* What you will do: Your task is to copy the stretch of lines in the records below that begins with the line containing "Équipes (526, 1512)" and ends with the line containing "Visme (250, 1902)", exactly as written, with nothing added.

* Extracted material:
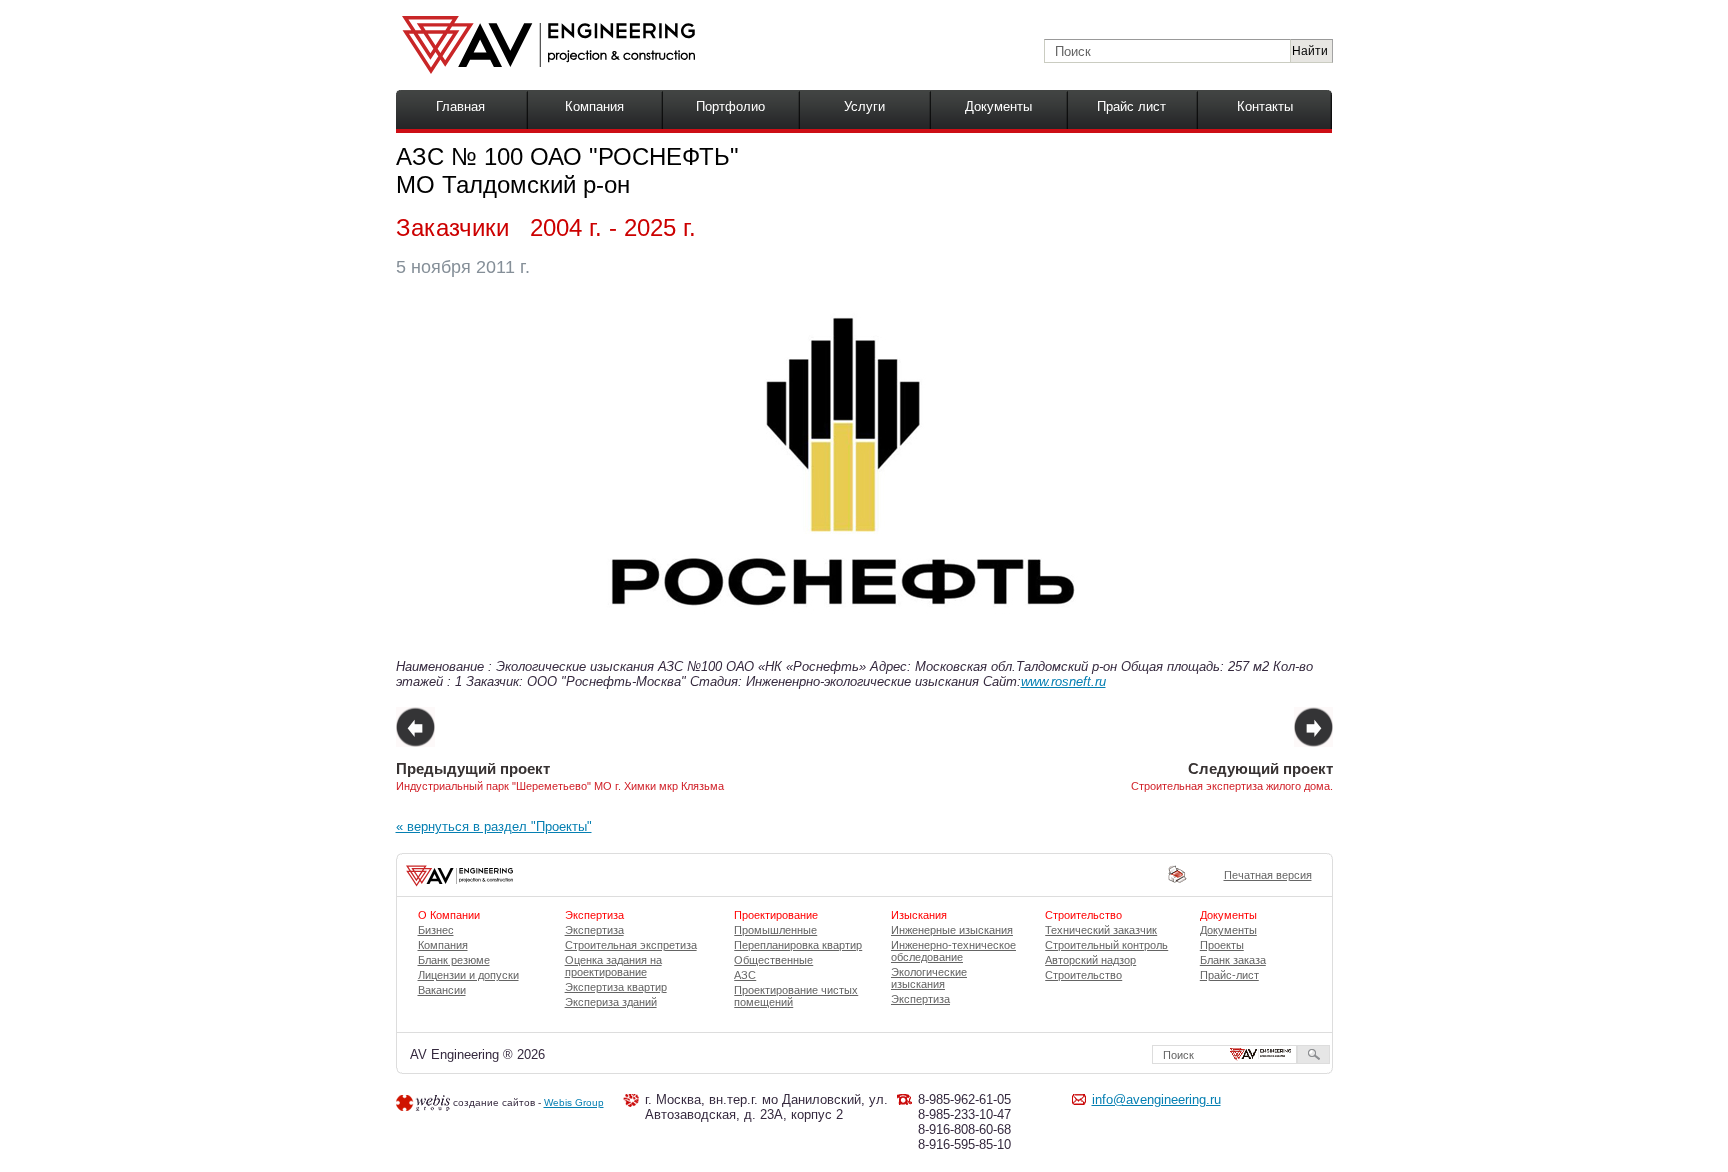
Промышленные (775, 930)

--

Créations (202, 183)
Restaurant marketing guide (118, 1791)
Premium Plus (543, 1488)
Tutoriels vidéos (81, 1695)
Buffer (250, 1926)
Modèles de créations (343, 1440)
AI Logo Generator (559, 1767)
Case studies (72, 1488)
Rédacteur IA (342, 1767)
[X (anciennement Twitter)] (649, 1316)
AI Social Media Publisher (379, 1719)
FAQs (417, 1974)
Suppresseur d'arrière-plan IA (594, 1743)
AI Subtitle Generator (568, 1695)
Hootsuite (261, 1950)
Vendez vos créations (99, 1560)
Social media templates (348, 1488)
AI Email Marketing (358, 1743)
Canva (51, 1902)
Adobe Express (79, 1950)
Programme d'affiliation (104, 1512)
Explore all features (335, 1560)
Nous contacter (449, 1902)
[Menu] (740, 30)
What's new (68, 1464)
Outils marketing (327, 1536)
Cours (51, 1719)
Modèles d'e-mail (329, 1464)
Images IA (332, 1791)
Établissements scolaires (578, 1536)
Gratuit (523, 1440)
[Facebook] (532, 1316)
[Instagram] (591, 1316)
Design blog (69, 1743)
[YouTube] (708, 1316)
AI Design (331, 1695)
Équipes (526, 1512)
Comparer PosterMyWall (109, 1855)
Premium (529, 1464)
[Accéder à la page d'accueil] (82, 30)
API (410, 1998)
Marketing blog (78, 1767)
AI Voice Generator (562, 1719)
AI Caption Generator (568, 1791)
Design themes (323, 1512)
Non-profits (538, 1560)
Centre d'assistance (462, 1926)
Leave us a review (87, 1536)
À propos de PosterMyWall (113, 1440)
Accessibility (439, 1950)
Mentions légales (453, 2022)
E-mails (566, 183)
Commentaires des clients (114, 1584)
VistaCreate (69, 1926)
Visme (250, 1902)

==

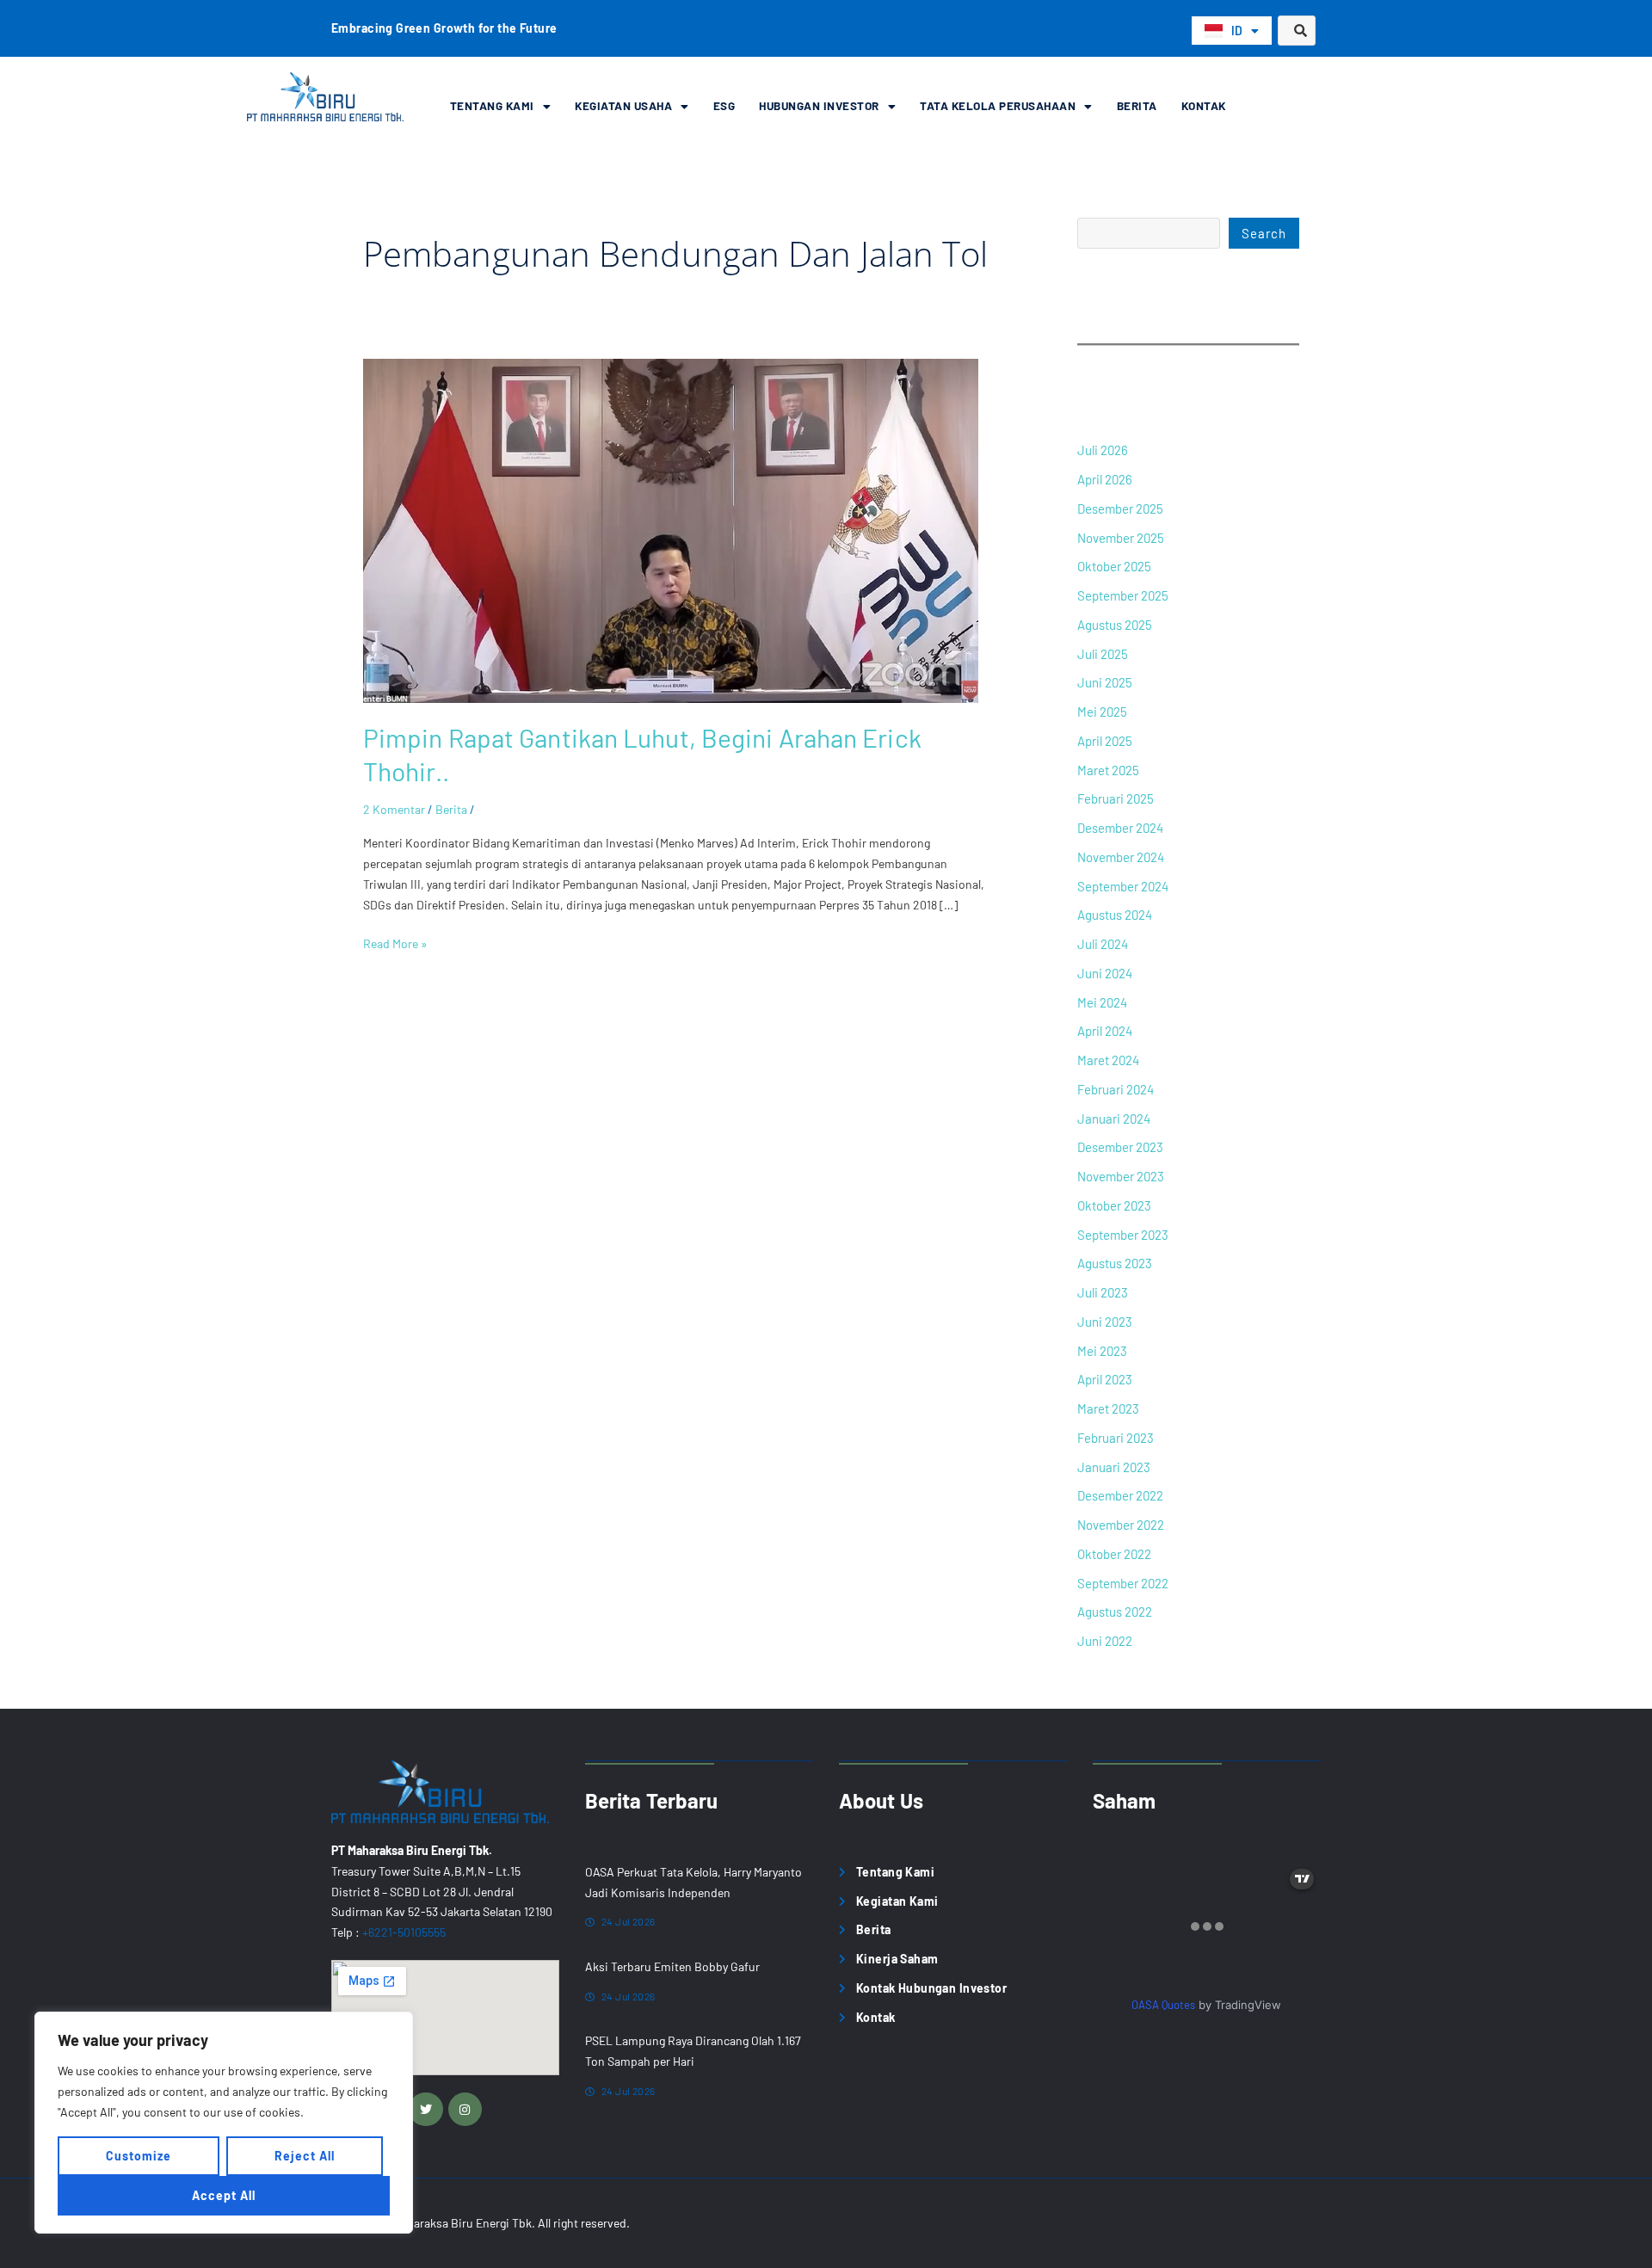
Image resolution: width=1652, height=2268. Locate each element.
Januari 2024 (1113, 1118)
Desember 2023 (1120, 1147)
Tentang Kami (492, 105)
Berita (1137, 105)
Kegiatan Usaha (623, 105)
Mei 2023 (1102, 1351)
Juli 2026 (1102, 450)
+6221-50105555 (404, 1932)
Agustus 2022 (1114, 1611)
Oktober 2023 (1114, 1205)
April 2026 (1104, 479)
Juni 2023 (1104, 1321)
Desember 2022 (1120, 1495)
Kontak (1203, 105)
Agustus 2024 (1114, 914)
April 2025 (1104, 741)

* Your response:
Équipes (526, 1512)
Comparer PosterMyWall (109, 1855)
Premium (529, 1464)
[Accéder à la page d'accueil] (82, 30)
API (410, 1998)
Marketing blog (78, 1767)
AI Voice Generator (562, 1719)
AI Caption Generator (568, 1791)
Design themes (323, 1512)
Non-profits (538, 1560)
Centre d'assistance (462, 1926)
Leave us a review (87, 1536)
À propos de PosterMyWall (113, 1440)
Accessibility (439, 1950)
Mentions légales (453, 2022)
E-mails (566, 183)
Commentaires des clients (114, 1584)
VistaCreate (69, 1926)
Visme (250, 1902)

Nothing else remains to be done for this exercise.